What you have to do » Report every line of the entries that contains the word "agent".

(Provided data)

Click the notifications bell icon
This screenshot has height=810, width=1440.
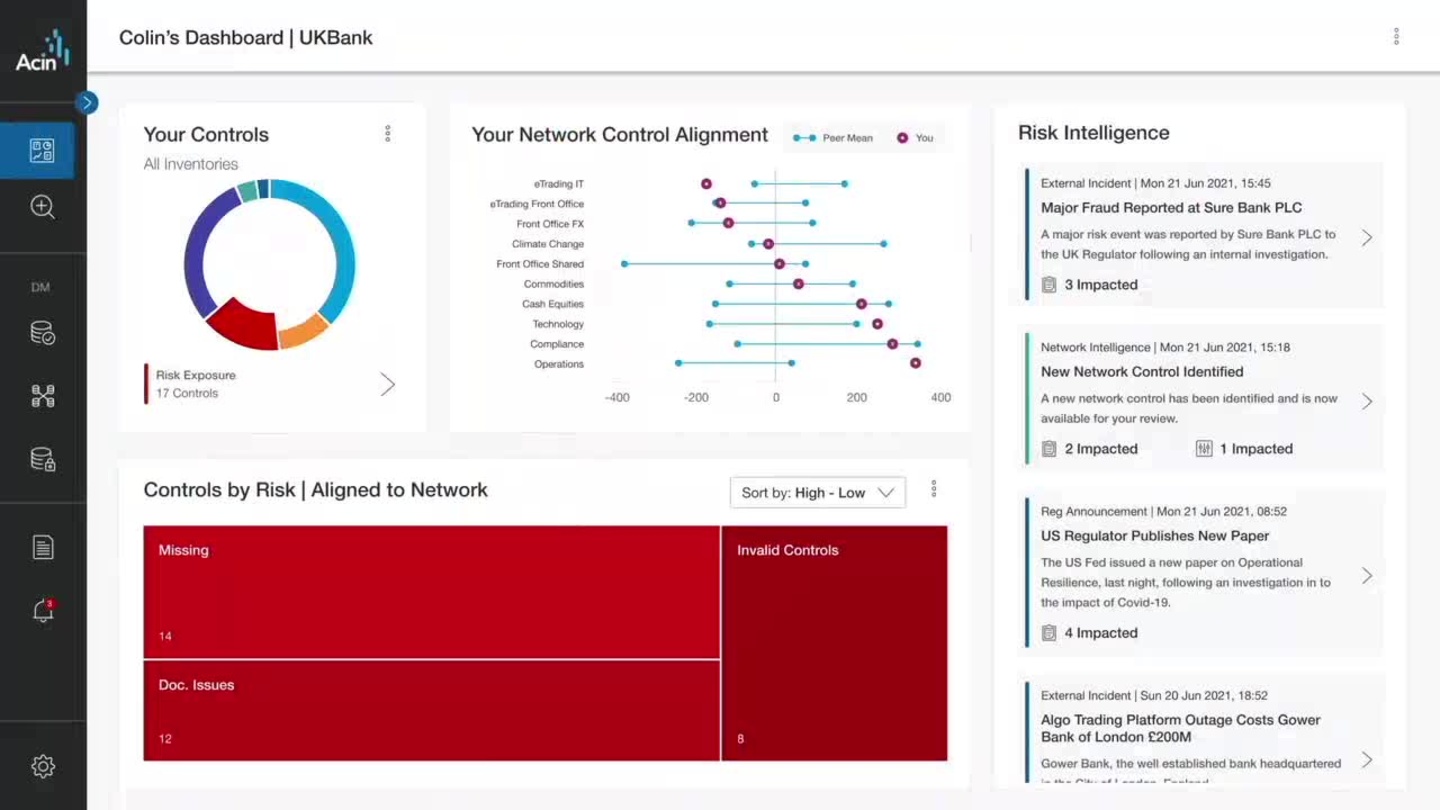pyautogui.click(x=42, y=611)
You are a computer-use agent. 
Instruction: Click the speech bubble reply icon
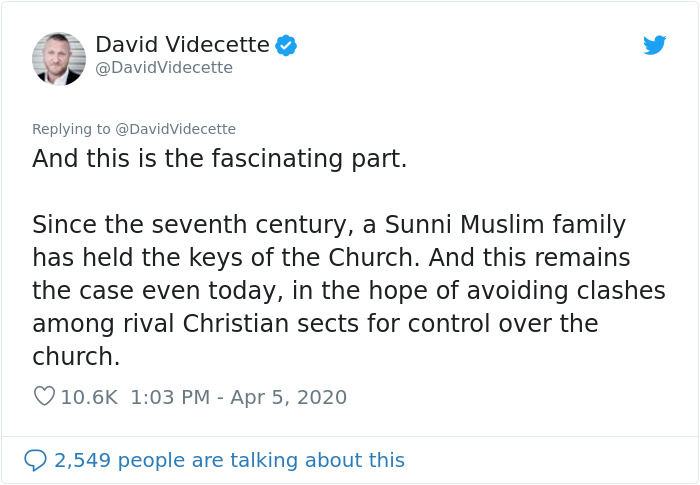click(x=36, y=460)

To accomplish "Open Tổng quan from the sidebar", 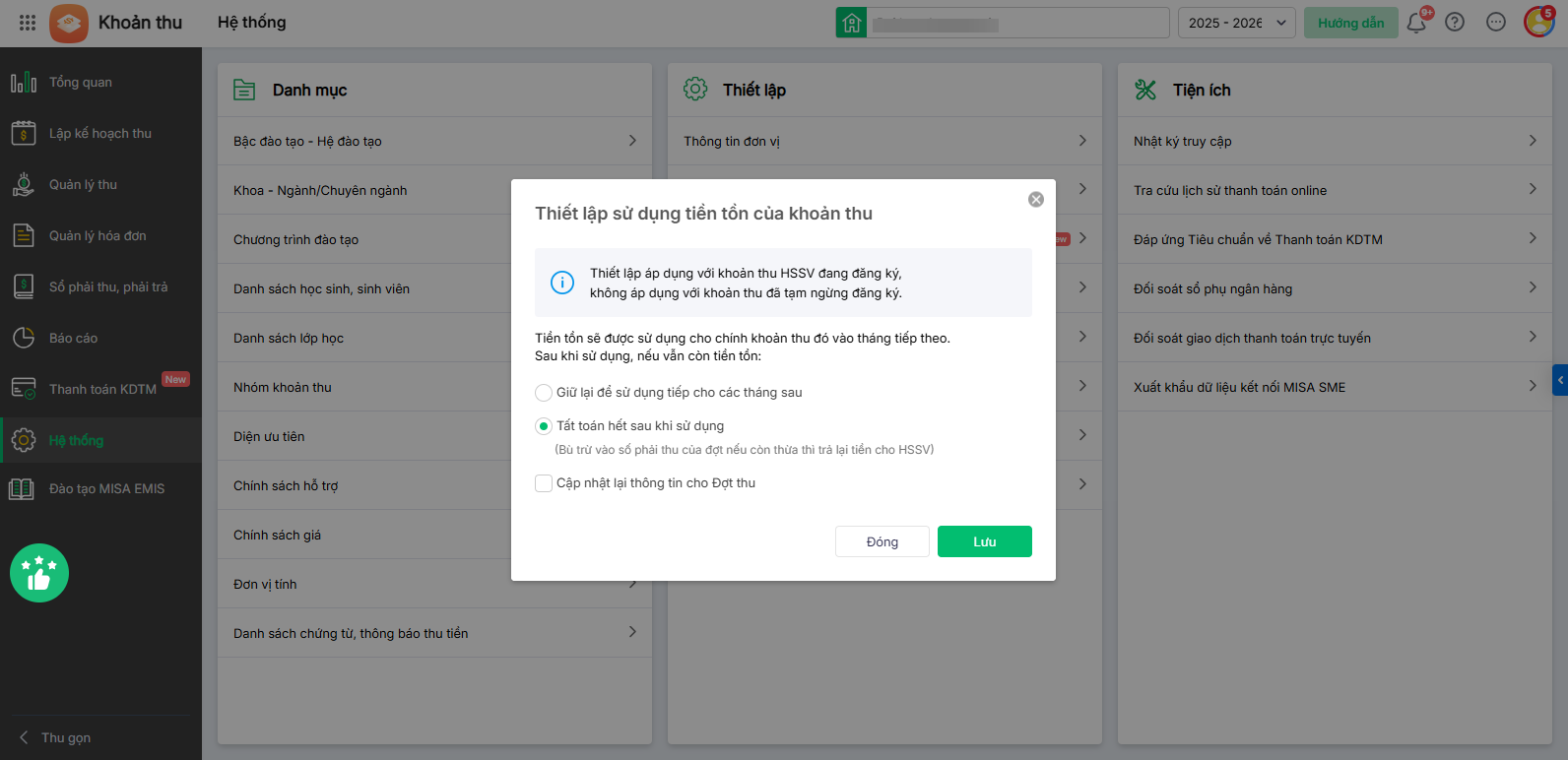I will [81, 83].
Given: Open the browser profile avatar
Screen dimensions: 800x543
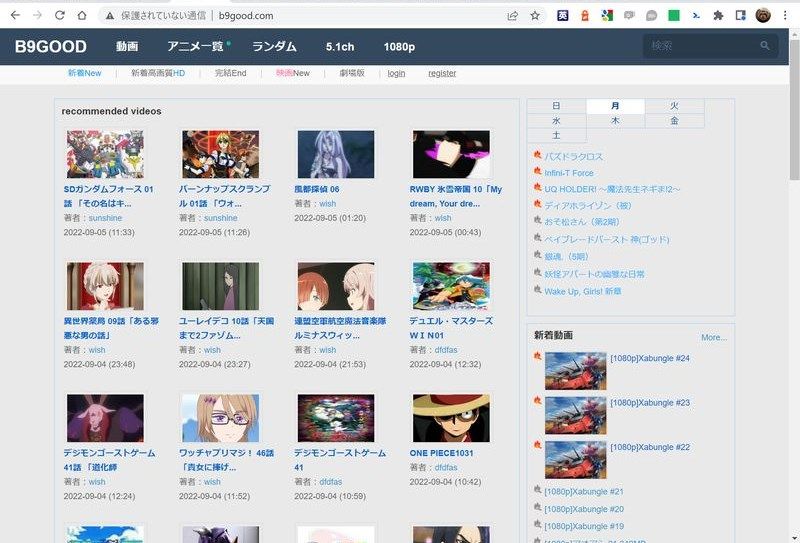Looking at the screenshot, I should click(x=763, y=16).
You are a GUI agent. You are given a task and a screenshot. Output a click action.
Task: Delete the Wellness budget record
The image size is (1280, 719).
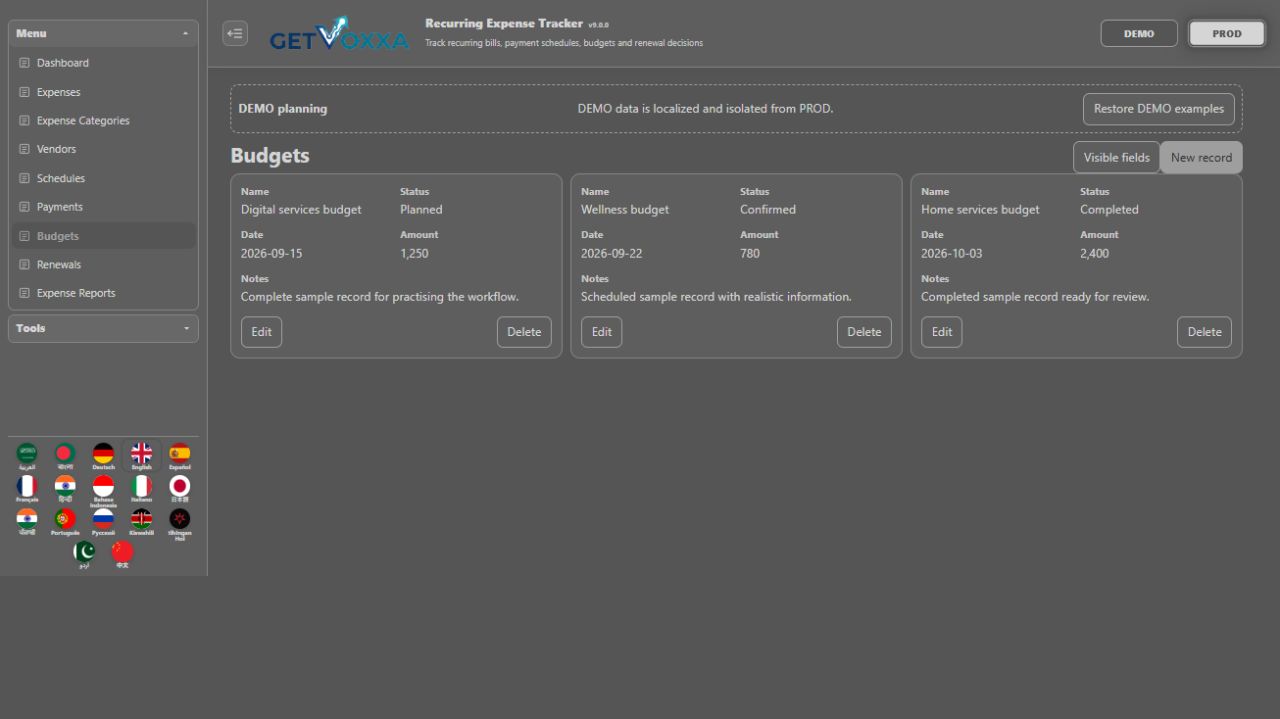click(x=864, y=332)
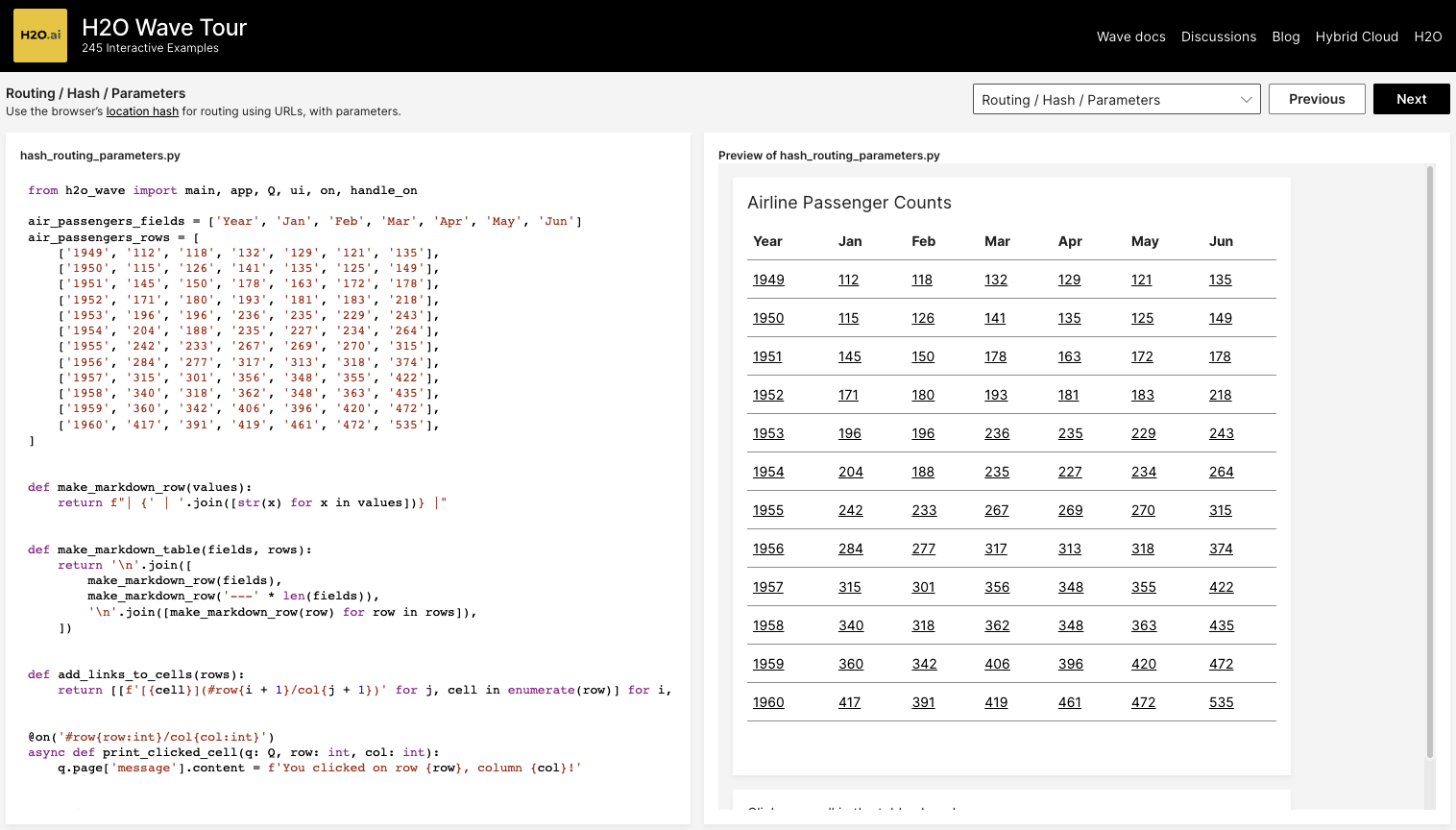Screen dimensions: 1456x830
Task: Select the 1949 year link in the table
Action: tap(767, 280)
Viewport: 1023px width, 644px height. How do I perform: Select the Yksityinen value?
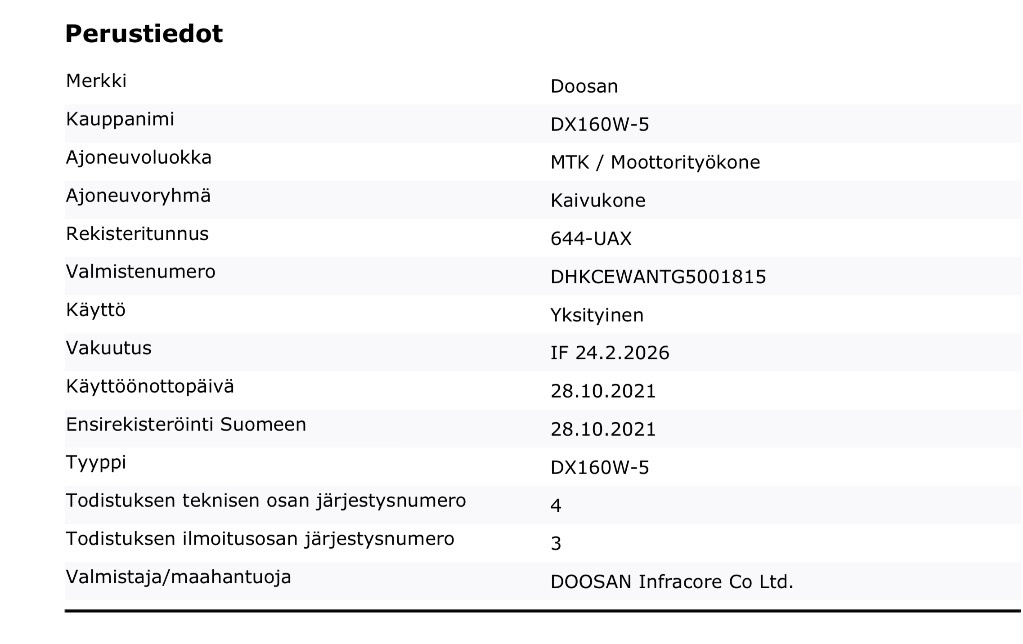pos(597,315)
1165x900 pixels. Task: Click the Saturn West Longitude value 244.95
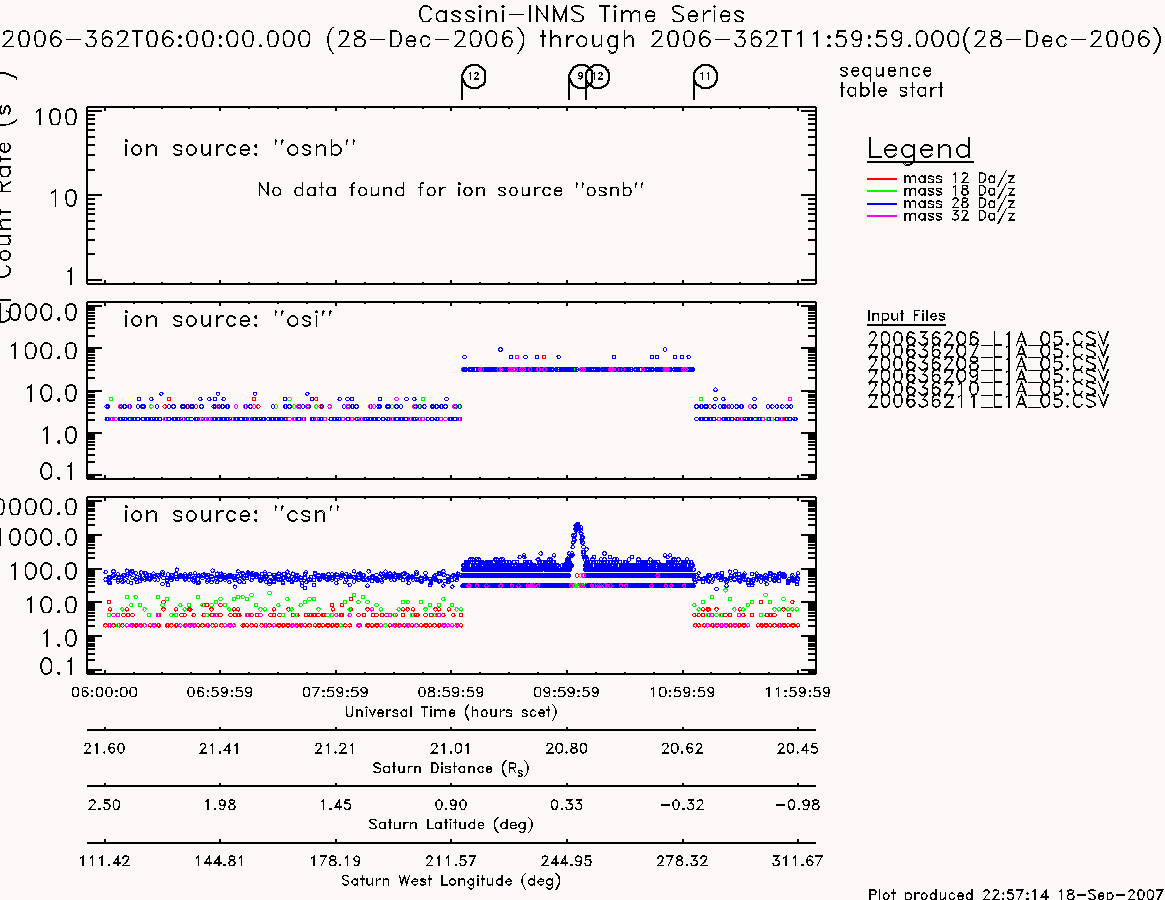click(x=566, y=861)
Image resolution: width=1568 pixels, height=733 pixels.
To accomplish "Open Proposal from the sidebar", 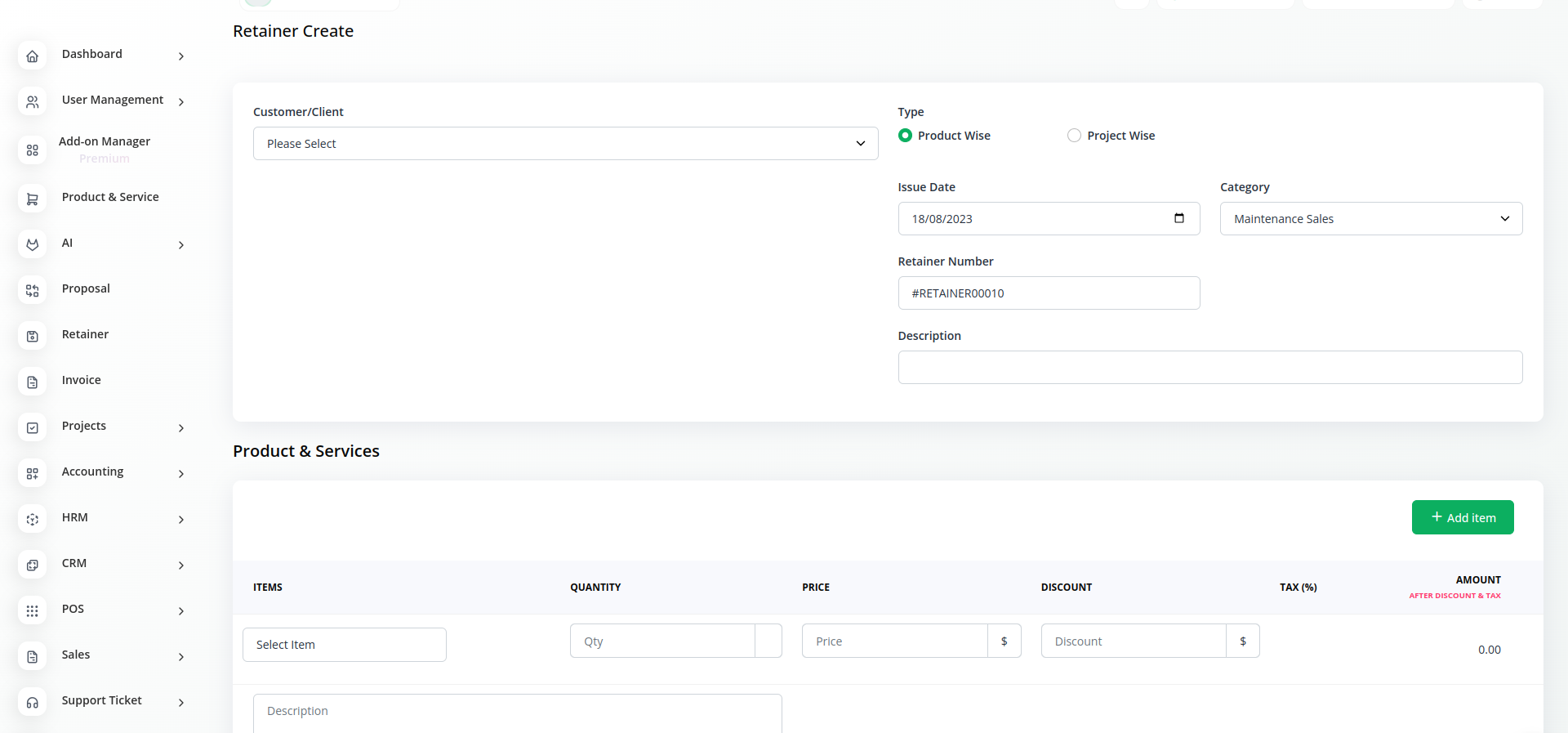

(End Provided data)

Reply »
You are a computer-use agent. 
You are a GUI agent. You are given a task and a screenshot. Output a click action.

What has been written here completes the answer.